• Saved entries:
|---|

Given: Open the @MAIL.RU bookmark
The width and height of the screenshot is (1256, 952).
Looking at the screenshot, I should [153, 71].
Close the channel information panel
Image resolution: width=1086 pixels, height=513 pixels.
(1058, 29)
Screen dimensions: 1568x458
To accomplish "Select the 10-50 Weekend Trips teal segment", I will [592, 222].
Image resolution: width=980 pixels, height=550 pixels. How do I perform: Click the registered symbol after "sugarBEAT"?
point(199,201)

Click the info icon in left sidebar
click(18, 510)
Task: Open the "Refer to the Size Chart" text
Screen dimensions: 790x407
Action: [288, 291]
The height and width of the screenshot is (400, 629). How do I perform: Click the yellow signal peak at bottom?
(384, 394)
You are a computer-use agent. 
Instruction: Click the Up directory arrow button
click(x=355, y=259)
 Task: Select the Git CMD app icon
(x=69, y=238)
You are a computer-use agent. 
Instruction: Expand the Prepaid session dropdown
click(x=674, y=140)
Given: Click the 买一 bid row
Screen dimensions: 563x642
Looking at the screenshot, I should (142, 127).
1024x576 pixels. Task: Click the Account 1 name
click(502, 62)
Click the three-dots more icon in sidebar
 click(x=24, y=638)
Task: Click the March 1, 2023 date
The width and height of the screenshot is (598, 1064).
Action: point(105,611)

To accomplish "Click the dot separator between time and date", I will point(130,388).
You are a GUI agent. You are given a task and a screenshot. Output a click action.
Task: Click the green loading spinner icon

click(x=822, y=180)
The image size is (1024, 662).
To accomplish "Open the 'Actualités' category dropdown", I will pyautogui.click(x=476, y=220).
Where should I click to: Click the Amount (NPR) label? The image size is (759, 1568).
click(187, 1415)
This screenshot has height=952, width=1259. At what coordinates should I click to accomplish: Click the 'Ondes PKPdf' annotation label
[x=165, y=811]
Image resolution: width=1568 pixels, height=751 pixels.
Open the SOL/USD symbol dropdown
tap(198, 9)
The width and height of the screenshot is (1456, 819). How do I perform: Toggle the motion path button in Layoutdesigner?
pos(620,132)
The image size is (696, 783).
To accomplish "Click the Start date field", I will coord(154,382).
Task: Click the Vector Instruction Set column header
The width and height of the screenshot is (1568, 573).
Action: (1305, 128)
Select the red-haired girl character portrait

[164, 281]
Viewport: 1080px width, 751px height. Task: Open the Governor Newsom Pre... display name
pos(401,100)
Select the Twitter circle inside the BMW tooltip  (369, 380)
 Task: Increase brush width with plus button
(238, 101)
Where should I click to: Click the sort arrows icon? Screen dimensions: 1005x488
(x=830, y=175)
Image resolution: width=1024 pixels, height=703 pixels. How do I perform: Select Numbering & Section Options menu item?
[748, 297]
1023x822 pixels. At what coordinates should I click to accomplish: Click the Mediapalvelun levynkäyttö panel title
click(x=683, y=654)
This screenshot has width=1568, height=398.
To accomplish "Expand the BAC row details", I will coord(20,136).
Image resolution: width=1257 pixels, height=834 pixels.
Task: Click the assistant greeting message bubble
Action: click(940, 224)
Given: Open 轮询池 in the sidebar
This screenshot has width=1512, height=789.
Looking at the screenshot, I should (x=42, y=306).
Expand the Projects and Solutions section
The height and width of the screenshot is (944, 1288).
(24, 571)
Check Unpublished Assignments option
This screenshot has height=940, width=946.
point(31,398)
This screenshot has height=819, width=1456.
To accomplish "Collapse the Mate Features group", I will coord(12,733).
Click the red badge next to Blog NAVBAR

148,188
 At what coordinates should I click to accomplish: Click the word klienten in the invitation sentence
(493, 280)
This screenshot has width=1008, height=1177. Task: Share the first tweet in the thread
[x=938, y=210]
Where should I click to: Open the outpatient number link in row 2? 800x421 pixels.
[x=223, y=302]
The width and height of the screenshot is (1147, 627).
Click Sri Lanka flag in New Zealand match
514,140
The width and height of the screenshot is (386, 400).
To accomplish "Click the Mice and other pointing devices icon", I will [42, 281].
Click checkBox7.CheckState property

|---|

Would you please copy exactly the part of the entries above that begins at the line containing "Given: Click the 买一 bid row" and ends at the line containing "The image size is (1024, 662).", both lines included?

Given: Click the 买一 bid row
Screen dimensions: 563x642
Looking at the screenshot, I should (142, 127).
1024x576 pixels. Task: Click the Account 1 name
click(502, 62)
Click the three-dots more icon in sidebar
 click(x=24, y=638)
Task: Click the March 1, 2023 date
The width and height of the screenshot is (598, 1064).
Action: point(105,611)

To accomplish "Click the dot separator between time and date", I will point(130,388).
You are a GUI agent. You are given a task and a screenshot. Output a click action.
Task: Click the green loading spinner icon

click(x=822, y=180)
The image size is (1024, 662).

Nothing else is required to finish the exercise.